Javier est notre guide pendant notre visite du musées. Ancien mineur de fond, il nous décrit l’historique de la mine et les conditions de travail. Le gisement a été découvert en 1942 et l’exploitation a débuté artisanalement en 1943. La première galerie se situe là où nous avions recontré la procession la veille. Pendant près de 40 ans, le travail était artisanal, dangereux, et les techniques d’extraction rudimentaires. Il faut s’imaginer qu’au fond de la mine, une fois que le niveau de charbon est extrait, la veine se referme toute seule sous l’effet du poids de la montagne au-dessus. Les risques associés sont énormes. Jadis, les mineurs disposaient de simples poutres en bois et d’arceaux métalliques pour soutenir les galeries. Mais à partir des années 70, les techniques modernes développées en Europe font leur apparition, augmentant la production et surtout réduisant presque à néant les accidents. Le travail de taille au fond de la galerie est automatisé avec une machine rotative et un système complexe de verins hydrauliques maintient le plafond.











Javier nous explique ensuite comment percer les galeries pour accéder à la veine de charbon. Au front de taille, les mineurs creusent 53 trous, perforés à l’aide d’un marteau-piqueur à air comprimé. Javier nous en fait une démonstration et nous sursautons à l’énorme vacarme. C’est le travail le plus pénible pour les mineurs. Chaque perforation est ensuite remplie de dynamite et le front de taille est pulvérisé. A cette cadence, le front de taille avance de deux mètres par jour seulement.
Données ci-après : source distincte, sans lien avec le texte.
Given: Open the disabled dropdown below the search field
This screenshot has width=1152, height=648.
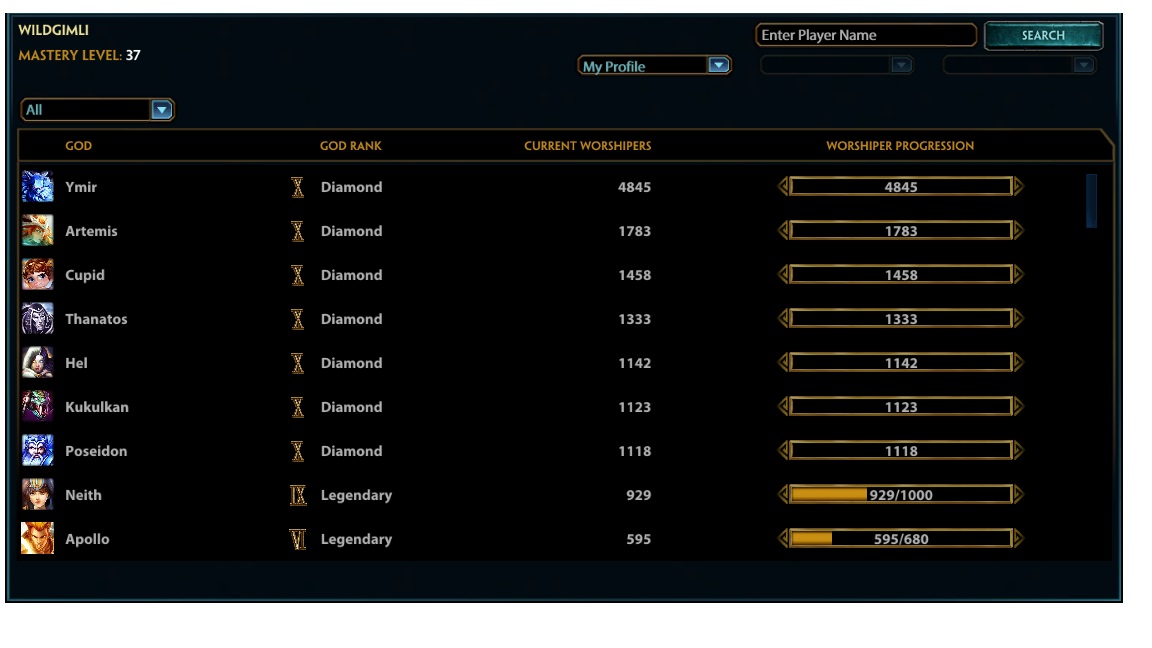Looking at the screenshot, I should pyautogui.click(x=837, y=65).
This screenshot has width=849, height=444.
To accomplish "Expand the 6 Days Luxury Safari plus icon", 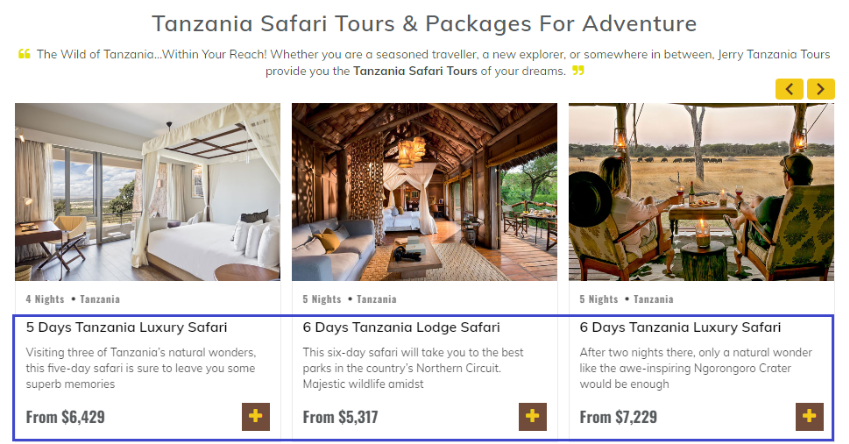I will 810,416.
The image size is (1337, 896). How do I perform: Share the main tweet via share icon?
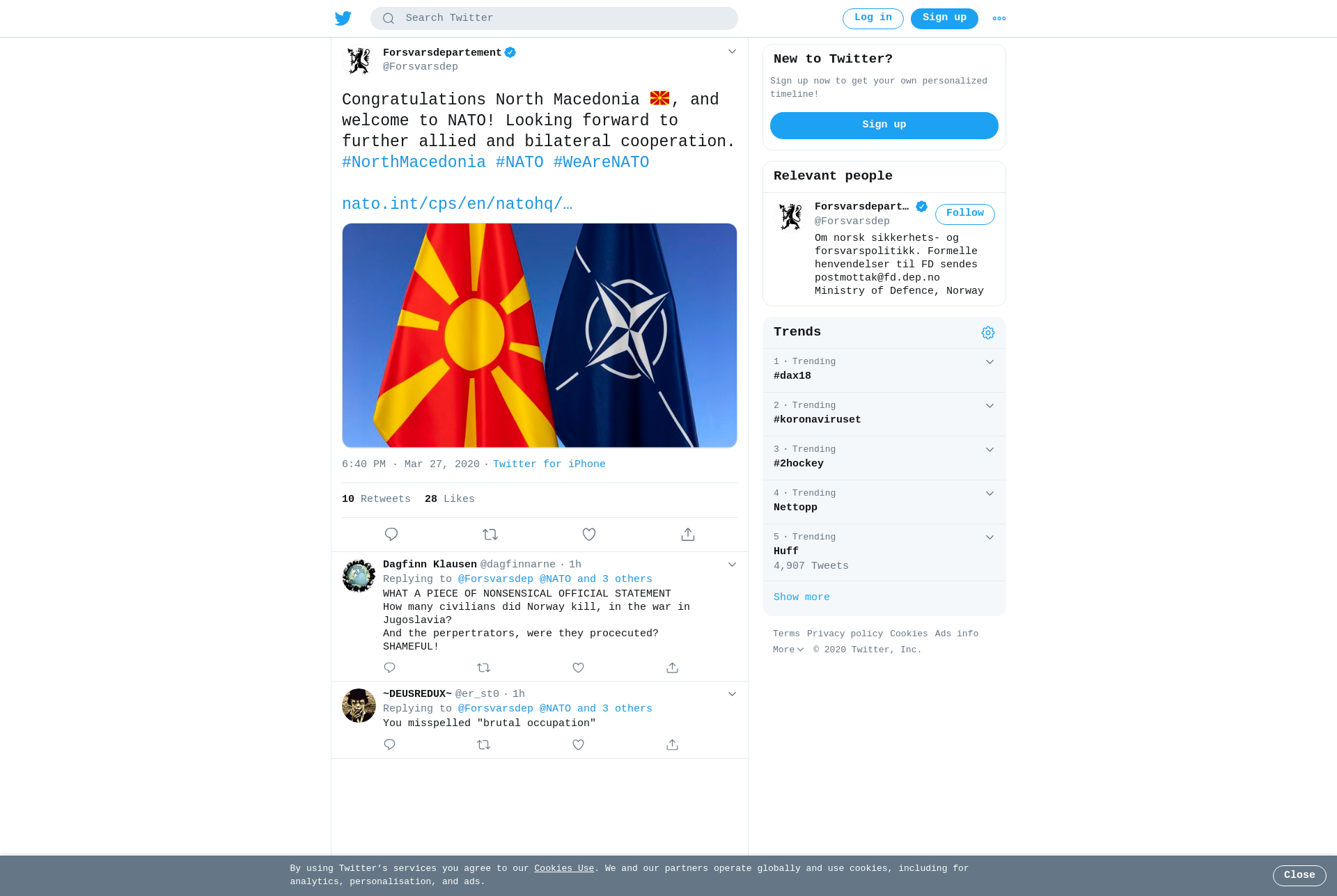click(x=688, y=534)
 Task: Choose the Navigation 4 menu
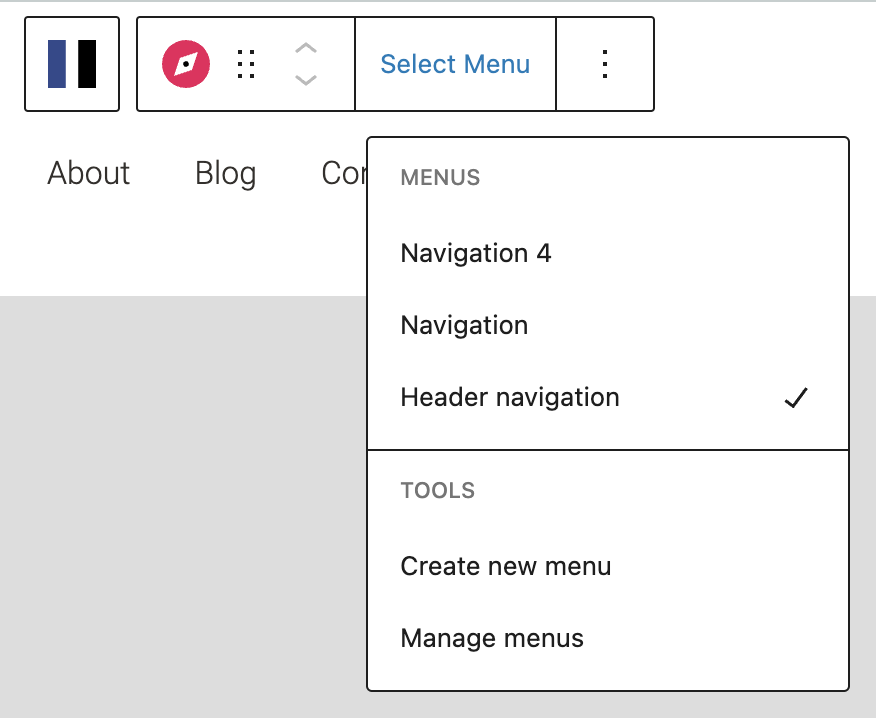click(476, 253)
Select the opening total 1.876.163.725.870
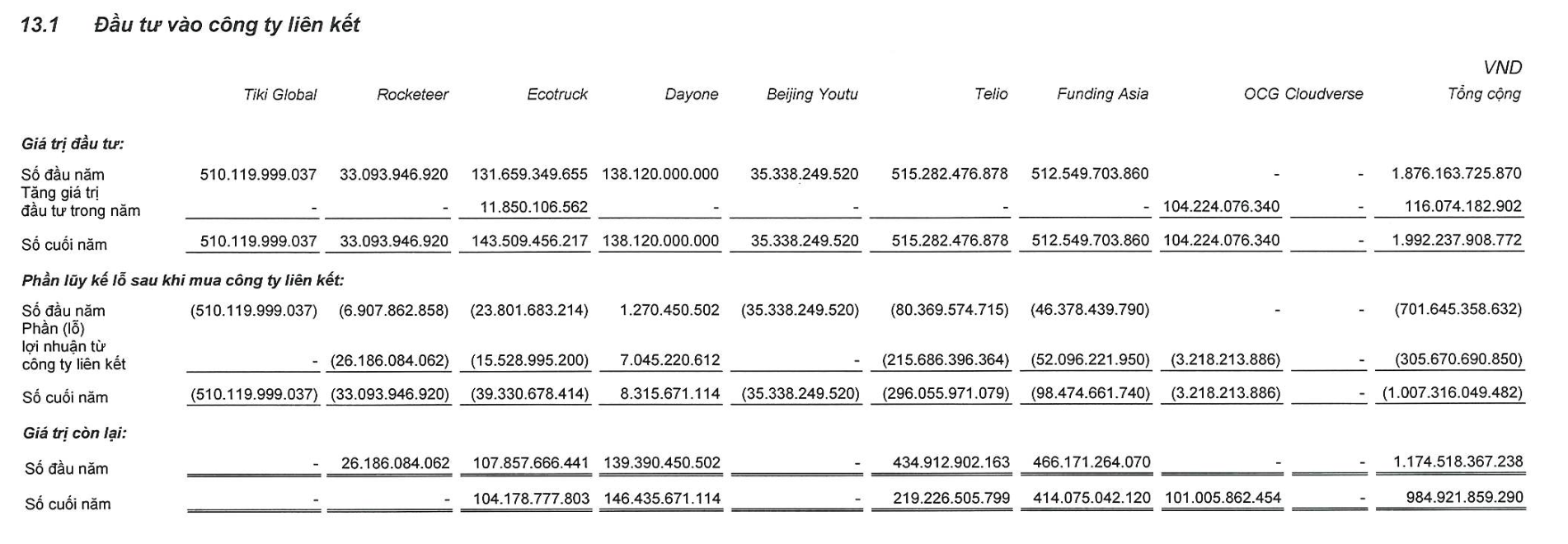This screenshot has height=544, width=1568. pos(1456,174)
La mine de Río Turbio est la seule mine de charbon encore en activité en Argentine et son avenir est radieux. Pour l’instant, une partie seulement de la veine de 7 km de long de 50cm à 3 m d’épaisseur a été exploitée, et les études géologiques ont montré qu’il y avait 4 autres veines de même taille en profondeur, pour l’instant encore inaccessibles. La production annuelle est de 1.7 million de tonnes de charbon. Le charbon est purifié à l’usine, c’est à dire séparé de ses impuretés minérales, puis acheminé par train sur la côte atlantique. Embarqué dans des cargos, le charbon est ensuite acheminé vers la province de Buenos Aires et brûlé dans des centrales thermiques pour produire de l’électricité.





Afin de réduite le coût du transport, YCRT a pour projet de construire une centrale thermique dans la vallée à proximité du site de production. La pose de la première pierre inaugurale est d’ailleurs prévue quelques jours après notre passage en présence de la présidente argentine.A notre arrivée à Río Turbio, nous avions été surpris par le paysage encore préservé de la vallée. « Beaucoup défforts », ajoute Javier, « sont fait pour la protection de l’environnement ». Ces efforts semblent payer car la mine et l’usine ne semblent pas perturber la dizaine de couples de condors qui nichent dans les falaises surplombant l’usine. Cependant, qu’en sera-t-il de cet équilibre après l’ouverture du projet de la centrale électrique ? Nous esperons croire qu’il sera préservé, à moins que la folie productiviste financière en décide autrement.